SDKs

trueseal-sync is written in Rust. The SDKs below wrap that one Rust core through native bindings, so each language gets an idiomatic, statically-typed API without anyone having to re-implement the protocol three times and pray the implementations agree.

API reference, install instructions and integration examples live in each repo’s README. This page is just the entry point — pick a platform, follow the link.

Available

SDKStatusRepo
SwiftProduction-readygithub.com/julianbonomini/trueseal-sync-swift
KotlinAvailablegithub.com/julianbonomini/trueseal-sync-kotlin
TypeScriptAvailablegithub.com/julianbonomini/trueseal-sync-ts

Swift

iOS and macOS, distributed via Swift Package Manager. Wraps the Rust xcframework through UniFFI. This is the most mature SDK — it’s what trueseal-clip ships on both platforms.

Kotlin

Android and JVM, distributed via Gradle.

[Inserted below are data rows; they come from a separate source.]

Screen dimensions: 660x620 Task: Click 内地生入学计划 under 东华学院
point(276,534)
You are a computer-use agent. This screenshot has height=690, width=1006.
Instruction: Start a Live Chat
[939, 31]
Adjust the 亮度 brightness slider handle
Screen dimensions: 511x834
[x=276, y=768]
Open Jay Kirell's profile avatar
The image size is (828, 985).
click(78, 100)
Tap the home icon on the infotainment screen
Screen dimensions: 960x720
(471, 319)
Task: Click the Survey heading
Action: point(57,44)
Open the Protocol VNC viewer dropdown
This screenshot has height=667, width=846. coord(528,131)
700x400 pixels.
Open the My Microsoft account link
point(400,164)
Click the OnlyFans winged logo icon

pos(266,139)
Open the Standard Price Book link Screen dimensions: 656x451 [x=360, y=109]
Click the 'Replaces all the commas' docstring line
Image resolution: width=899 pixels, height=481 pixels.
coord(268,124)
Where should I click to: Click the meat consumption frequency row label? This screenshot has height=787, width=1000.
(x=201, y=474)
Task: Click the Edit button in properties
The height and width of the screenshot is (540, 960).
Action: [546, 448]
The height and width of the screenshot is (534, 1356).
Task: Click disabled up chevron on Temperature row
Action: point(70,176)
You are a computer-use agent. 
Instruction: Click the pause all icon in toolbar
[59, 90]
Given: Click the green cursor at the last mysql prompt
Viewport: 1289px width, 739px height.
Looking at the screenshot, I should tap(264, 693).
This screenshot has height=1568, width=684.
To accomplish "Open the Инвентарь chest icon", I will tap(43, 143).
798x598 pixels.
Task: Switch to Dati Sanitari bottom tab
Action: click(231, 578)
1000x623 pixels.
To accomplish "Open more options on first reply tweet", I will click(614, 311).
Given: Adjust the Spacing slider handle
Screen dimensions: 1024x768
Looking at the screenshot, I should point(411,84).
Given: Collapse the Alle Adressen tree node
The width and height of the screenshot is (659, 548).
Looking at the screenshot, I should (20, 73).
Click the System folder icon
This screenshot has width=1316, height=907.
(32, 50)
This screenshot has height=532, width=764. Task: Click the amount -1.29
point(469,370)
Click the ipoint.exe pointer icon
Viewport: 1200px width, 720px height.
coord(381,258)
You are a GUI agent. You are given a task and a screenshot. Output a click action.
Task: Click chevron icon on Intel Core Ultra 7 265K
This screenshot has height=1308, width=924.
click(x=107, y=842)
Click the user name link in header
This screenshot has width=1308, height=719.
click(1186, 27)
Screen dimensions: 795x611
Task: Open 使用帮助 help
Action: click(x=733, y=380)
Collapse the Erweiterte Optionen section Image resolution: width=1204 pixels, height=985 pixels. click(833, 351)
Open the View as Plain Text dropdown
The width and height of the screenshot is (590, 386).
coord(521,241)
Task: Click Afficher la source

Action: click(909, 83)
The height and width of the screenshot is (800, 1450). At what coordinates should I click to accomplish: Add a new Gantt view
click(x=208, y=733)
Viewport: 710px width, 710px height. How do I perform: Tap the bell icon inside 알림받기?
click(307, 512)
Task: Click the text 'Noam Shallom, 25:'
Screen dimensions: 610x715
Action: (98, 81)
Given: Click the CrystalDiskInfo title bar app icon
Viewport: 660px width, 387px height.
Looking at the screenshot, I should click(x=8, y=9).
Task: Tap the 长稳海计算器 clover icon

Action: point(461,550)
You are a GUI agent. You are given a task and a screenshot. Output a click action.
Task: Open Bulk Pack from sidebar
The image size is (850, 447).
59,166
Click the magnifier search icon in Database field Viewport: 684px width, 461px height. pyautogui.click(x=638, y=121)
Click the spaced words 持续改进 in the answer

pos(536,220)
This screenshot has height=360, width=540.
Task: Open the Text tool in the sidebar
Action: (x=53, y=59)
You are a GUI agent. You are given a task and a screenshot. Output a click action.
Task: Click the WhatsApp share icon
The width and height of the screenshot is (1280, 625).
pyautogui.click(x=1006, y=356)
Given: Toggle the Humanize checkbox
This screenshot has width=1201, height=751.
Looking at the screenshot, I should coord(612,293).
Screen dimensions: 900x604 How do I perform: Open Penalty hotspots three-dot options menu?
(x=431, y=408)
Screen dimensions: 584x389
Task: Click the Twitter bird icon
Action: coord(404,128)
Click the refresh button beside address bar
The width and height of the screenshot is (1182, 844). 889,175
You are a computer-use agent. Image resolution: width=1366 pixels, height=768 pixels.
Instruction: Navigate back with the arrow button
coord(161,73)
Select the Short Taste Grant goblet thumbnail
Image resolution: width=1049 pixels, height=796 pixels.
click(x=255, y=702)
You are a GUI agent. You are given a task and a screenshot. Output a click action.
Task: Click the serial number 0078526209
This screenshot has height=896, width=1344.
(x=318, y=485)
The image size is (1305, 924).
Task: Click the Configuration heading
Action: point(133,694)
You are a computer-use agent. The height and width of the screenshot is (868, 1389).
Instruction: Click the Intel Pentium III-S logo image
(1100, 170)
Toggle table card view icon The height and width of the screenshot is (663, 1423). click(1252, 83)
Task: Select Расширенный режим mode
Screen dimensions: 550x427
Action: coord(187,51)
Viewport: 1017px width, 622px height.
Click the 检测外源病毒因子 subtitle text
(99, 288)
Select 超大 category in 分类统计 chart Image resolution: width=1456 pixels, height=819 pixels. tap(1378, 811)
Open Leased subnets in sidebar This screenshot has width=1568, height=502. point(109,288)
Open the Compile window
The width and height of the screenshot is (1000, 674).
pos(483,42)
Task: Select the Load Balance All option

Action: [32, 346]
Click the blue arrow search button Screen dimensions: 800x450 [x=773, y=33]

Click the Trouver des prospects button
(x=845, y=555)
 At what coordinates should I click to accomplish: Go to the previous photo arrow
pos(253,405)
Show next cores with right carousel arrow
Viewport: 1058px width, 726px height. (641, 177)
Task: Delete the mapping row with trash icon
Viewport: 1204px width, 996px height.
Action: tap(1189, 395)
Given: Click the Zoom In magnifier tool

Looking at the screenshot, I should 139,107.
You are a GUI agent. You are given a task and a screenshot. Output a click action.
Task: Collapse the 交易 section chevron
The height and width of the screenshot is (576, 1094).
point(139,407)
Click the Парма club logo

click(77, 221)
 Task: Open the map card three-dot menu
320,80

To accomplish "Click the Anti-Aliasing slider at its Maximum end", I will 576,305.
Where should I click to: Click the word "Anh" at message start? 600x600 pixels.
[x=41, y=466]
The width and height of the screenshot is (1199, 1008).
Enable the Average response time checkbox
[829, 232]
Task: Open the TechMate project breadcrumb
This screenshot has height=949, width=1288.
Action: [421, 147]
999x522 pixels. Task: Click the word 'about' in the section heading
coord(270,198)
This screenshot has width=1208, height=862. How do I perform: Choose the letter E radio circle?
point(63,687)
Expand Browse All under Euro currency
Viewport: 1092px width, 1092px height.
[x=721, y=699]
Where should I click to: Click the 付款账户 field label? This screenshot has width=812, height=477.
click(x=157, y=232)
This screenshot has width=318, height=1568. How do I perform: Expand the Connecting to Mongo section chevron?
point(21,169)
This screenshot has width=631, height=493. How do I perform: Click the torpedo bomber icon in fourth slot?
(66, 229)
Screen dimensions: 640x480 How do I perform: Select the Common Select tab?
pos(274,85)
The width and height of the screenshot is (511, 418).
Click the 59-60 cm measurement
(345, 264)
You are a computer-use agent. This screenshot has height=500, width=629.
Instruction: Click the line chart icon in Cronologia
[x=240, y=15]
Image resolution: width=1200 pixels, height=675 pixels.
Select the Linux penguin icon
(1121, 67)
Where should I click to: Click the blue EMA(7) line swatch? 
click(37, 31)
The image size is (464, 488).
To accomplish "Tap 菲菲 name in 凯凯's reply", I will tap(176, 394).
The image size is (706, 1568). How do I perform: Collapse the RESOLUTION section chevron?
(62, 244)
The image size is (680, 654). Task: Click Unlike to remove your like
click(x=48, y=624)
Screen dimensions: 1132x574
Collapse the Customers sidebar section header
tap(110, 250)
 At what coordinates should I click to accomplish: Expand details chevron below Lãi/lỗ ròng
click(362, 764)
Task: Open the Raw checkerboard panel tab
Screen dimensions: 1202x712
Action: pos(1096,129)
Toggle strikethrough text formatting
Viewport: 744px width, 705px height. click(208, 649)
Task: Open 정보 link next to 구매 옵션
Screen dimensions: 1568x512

Same UniFFI bindings against the same Rust core.

TypeScript

Node.js and Electron, with native bindings — not WASM. Browser is not a target. The protocol speaks raw TCP to the relay, and browsers can’t open raw TCP sockets.

Rust

If you’re already on Rust, skip the wrappers and use trueseal-sync directly. There’s no “Rust SDK” because there’s nothing left to wrap.

Other languages

  • Go — planned, post-launch. The relay is already Go, so a Go sync SDK is the natural next thing.
  • Anything else — implement trueseal-protocol. The wire spec is the only contract that matters; if your client speaks it, any conforming relay will talk back.